Another prominent issue with DueDates-‘Oma’oma’o was it began with an initial loading of DueDates-Silver’s code which eventually got hodgepodged with code from other projects. I think this caused a lot of overhead, which caused the team members to not really understand how the project worked or would work. A top this, most of the group had not worked with XML and JAXB, so this was additional overhead the project suffered from initially as well.

Track Two
If Reservoir Dogs: DueDates 2.0 Edition had another song on its soundtrack it would be Queen’s Under Pressure, which begins:

Pressure! Pushing down on me
Pressing down on you no man ask for
Under pressure


The second aspect of what I learned by working on this project was the amount of pressure (and responsibility) I can currently handle. As you may already know, I work a full-time salaried position as an Information Management Officer at First Hawaiian Bank. At this job I manage about nine applications, as well as several databases and workflow processes (both automated and not), as well as being a valued contributor to several other projects falling within my department’s primary responsibility.

The amount of unbridled pressure I have been under the last month has basically zapped, fried, and overloaded my brain. My most prominent application at work is undergoing a conversion to a new platform which has been undergoing a belaboring degree of setbacks. In addition, my department’s holiday party of which I got the luck of being on the planning committee this year was about to take place. This along with the DueDates 2.0 all had deadlines of just days to a week apart.

This resulted in an extreme amount of performance pressure and anxiety to complete all three to the best of my capacity which I was ill-prepared to cope with.

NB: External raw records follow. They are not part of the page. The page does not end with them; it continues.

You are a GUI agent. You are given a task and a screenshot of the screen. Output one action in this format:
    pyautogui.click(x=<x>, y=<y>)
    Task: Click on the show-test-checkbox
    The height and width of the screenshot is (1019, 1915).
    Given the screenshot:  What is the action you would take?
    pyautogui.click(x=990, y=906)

This had a detrimental effect on me and in the end, my ability to keep a certain level of “numbness” out of my ability to think and get the Wicket concepts. The entire experience felt like a log-jam, overload of information and my brain just seized up. And if you take on the role of project manager, either through assertion or organically, then a situation like this can bring a team down. In many respects, I believe this is what happened to DueDates-‘Oma’oma’o being successful.

The Aftermath
I learned over the past few weeks that continuous integration is difficult, especially, when working with a group of developers who have probably been silo-ed for the majority of their projects. Secondly, I learned that continuous integration only works if it’s used. I think our group had a few too many cases of code conflicts, because on occasion code was committed prior to the committer performing an update on their system.

In Reservoir Dogs, Mr. Orange shoots Mr. Blonde moments before he’s about to set the cop, who at this point has been drenched in gasoline, afire. It would appear Mr. Orange has saved the cop’s life, but eventually, the rest of the heist gang arrive and promptly kill the cop…and then, Mr. Orange. The movie ends with everyone lying dead on the floor, either having shot each other or by the cops that have arrived to the scene.

Reservoir Dogs: DueDates 2.0 Edition ends similarly so for DueDates-'Oma'oma'o.

Download your (dysfunctional) copy here.

Reflections
I’m not sure what’s more important…completing a task and learning from that experience, or trying (desperately so) to succeed and still failing and learning from that experience. “It wasn’t for a lack of trying” the saying goes. Software engineering is a process, an inexact one a t that. Not every project comes in on time, budget, or fully meets specs. It’s part of the business…or science…or art…that is software engineering. There’s another saying that can be applied with equal resolve to software engineering…”Hate the [program], not the [programmer].”